/---

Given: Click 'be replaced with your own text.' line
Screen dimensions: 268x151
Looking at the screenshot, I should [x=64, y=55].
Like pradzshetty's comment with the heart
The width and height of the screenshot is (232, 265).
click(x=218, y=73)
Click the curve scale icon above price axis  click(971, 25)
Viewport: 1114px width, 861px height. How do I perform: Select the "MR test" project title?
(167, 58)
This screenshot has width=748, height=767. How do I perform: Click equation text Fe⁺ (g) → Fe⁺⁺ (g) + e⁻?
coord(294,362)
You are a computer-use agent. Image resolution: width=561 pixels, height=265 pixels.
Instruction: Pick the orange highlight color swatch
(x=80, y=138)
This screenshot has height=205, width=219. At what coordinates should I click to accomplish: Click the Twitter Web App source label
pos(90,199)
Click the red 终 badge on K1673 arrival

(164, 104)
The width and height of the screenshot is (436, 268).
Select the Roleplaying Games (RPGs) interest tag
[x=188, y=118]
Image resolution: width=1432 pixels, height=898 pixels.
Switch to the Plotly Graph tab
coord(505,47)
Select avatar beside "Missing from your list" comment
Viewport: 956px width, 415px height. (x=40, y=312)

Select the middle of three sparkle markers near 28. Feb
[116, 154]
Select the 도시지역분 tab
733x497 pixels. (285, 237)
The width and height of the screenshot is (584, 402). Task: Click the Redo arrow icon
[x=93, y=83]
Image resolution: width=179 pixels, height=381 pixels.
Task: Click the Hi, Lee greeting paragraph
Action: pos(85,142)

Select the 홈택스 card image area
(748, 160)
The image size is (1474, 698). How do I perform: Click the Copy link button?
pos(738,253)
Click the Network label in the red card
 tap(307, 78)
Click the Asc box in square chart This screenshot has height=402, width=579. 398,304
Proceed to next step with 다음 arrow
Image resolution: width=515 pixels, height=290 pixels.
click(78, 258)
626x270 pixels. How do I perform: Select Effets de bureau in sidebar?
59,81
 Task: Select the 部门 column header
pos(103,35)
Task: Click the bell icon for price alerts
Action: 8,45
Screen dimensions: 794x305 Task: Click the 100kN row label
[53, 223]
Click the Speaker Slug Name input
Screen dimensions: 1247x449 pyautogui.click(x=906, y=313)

\---

__Required action__
Your answer should consist of the lines from the line with "Click the curve" to the line with "You are a computer-use" above, repeated exactly, both ends included.

__Written response__
Click the curve scale icon above price axis  click(971, 25)
Viewport: 1114px width, 861px height. How do I perform: Select the "MR test" project title?
(167, 58)
This screenshot has width=748, height=767. How do I perform: Click equation text Fe⁺ (g) → Fe⁺⁺ (g) + e⁻?
coord(294,362)
You are a computer-use agent. Image resolution: width=561 pixels, height=265 pixels.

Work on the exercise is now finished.